-- Passage shown follows --

Chinese students Mei Ran Abellona and Kitty Liao, who have developed a vaccine delivery system for the developing world, finished second overall and top in the medical category of the Mayor of London's International Student Innovation Award 2016 on Wednesday.
Another Chinese student Yin Fan Huen finished 8th. Yin developed a device which can detect and then control abnormal movements to allow Parkinson's sufferers to carry out everyday tasks like drinking a cup of tea or holding a knife and fork.
However, Luca Alessandrini, a post graduate from Imperial College London, who beat hundreds of other entries from 49 different countries and 17 universities, created with a violin made from a mixture of spider silk and resin to earn the top prize.
When the violin is played, the spider silk vibrates the instrument's casing, emitting a sound which can be customized by tweaking the exact blend of the material. The combination of silk and resin produces a unique tone which can be altered by blending different quantities of the raw materials.
Luca, who won the 10,000-pound (about 12,294 U.S. dollars) top prize, said the new material could allow the acoustics of instruments and sound equipment to be customized with a degree of control that is difficult to obtain with other modern materials such as carbon fibre.
Luca, originally from Urbino, Italy, said that "studying in London has been one of the best experiences in my life and this incredible initiative will allow me to bring my project closer to reality."
Abellona and Liao's medical vaccine cooling system has a unique recyclable and temperature controlled system which allows vaccines to be kept cool over an indefinite period of time. The inventors said that millions of dollars are wasted on vaccines which perish during the last mile of their journey and their innovation could save lives around the world.
Eliot Forster, CEO of British biotech company Immunocore, said: "I was saddened, but not surprised, to find out that up to 50 percent of vaccines perish during the final mile to children in the developing world. This everlasting cooling storage is addressing a problem that many have tried and failed to do and could help every child get vaccinated against the deadliest diseases, no matter the journey it has to take.
"It's inspiring to see Mei combine her biomedical research experience with an entrepreneurial spirit to create a force for good that can be used anywhere in the world," said Forster.
Third place went to German student Elena Dieckmann, who has recycled chicken feathers into building materials such as water repellent paint and a range of consumer goods including tooth brushes.
Kevin McCarthy, head of education and culture of London & Partners, which created the innovation awards, told Xinhua that the works of the Chinese students were very creative. He hoped Chinese and other international students would take London as a base to start their innovation.
The International Student Innovation Awards 2016 was set up to highlight the work of the city's international students and also to provide some financial help to assist students in taking their innovation to the next stage of development. It was devised by London & Partners, the Mayor's official promotional company.

-- Passage shown concluded --

# Check your understanding
[1] Summarize the article on the 2016 student innovation awards in two sentences.
[2] Copy the part of the awards article that begins at the words "Chinese students Mei" and stops after "knife and fork.", swapping "cup of tea" for "glass of water".
The data is not needed.

-- Material supplied follows --

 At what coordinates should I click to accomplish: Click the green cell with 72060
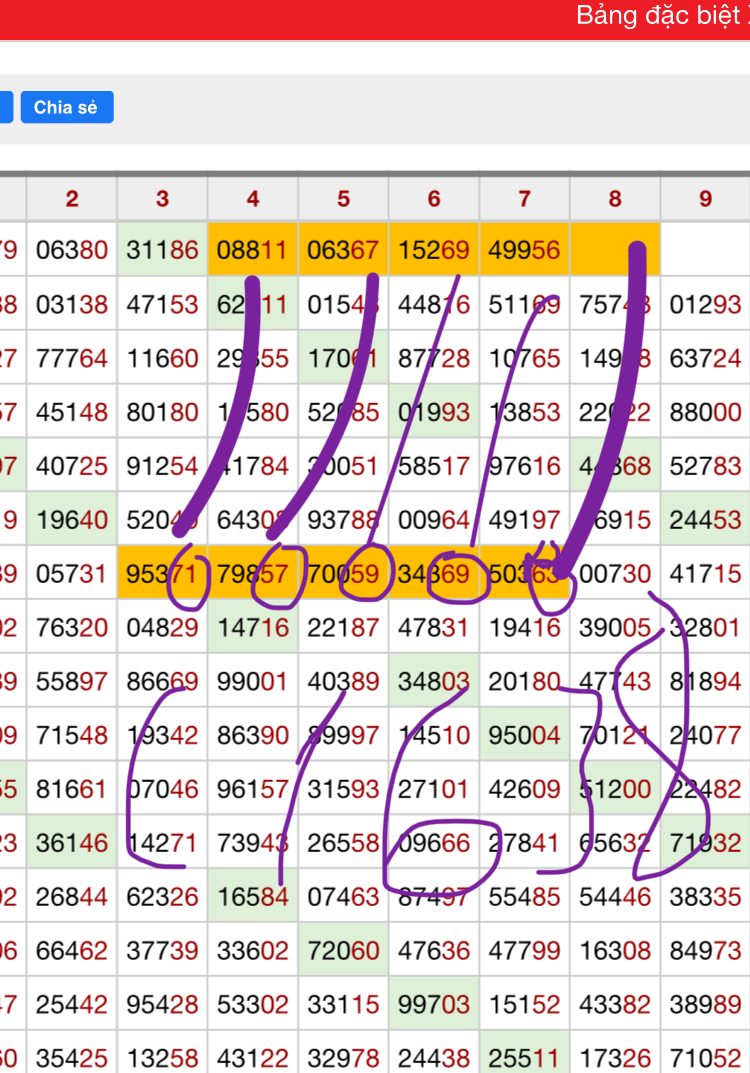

-- Material supplied concluded --
-- Material supplied follows --

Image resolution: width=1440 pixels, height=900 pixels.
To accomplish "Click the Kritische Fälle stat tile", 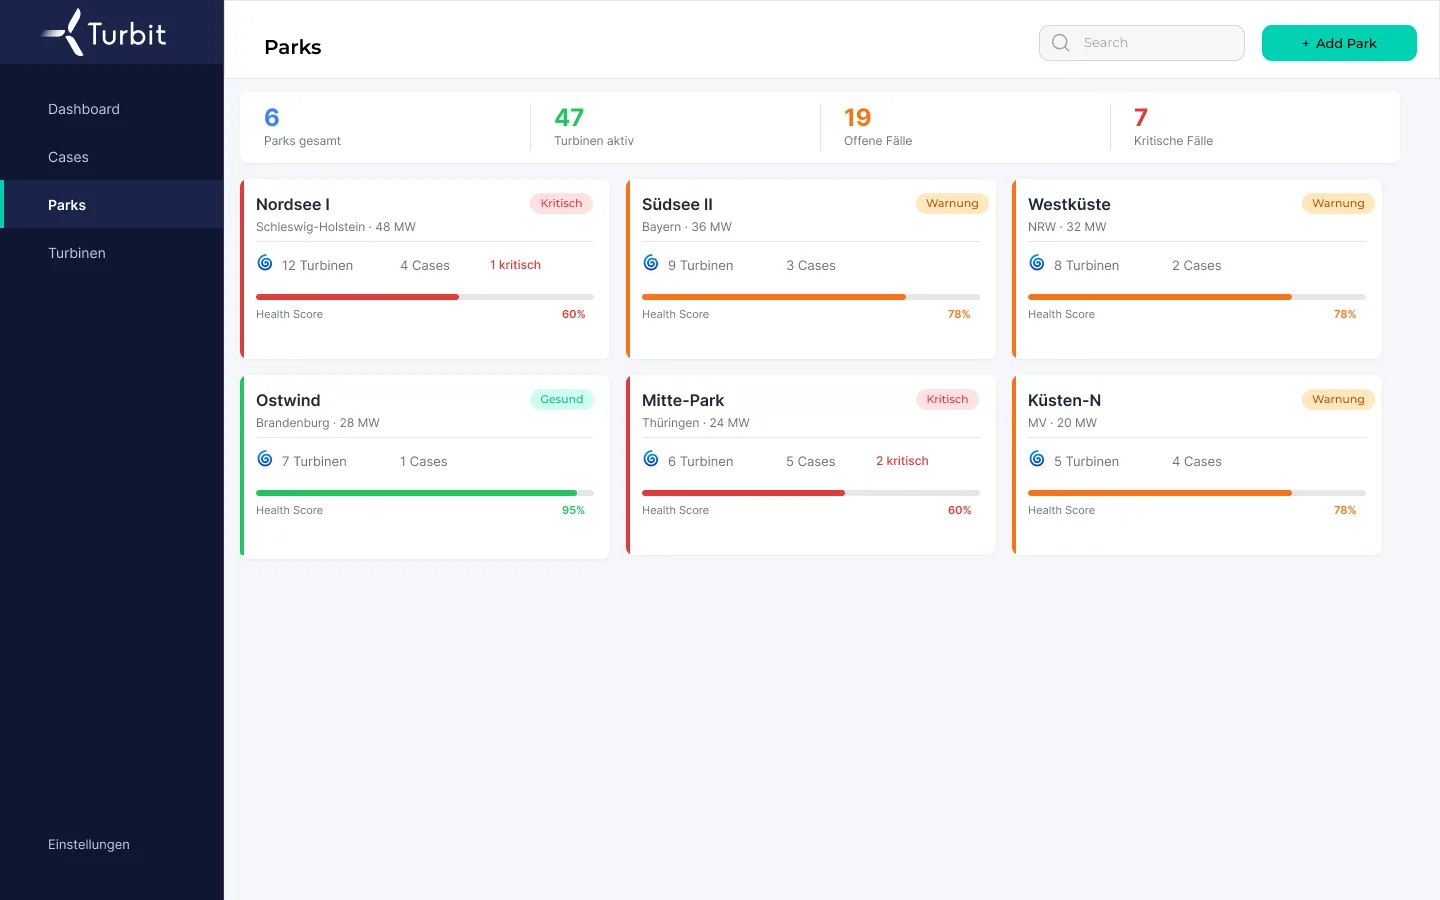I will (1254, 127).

-- Material supplied concluded --

# Task-by-task outputs
[1] Luca Alessandrini, a post graduate from Imperial College London, won the top prize of the Mayor of London's International Student Innovation Award 2016 with a violin made from spider silk and resin. Chinese students Mei Ran Abellona and Kitty Liao finished second overall and top in the medical category with a vaccine cooling system, and German student Elena Dieckmann came third with building materials made from recycled chicken feathers.

[2]
Chinese students Mei Ran Abellona and Kitty Liao, who have developed a vaccine delivery system for the developing world, finished second overall and top in the medical category of the Mayor of London's International Student Innovation Award 2016 on Wednesday.
Another Chinese student Yin Fan Huen finished 8th. Yin developed a device which can detect and then control abnormal movements to allow Parkinson's sufferers to carry out everyday tasks like drinking a glass of water or holding a knife and fork.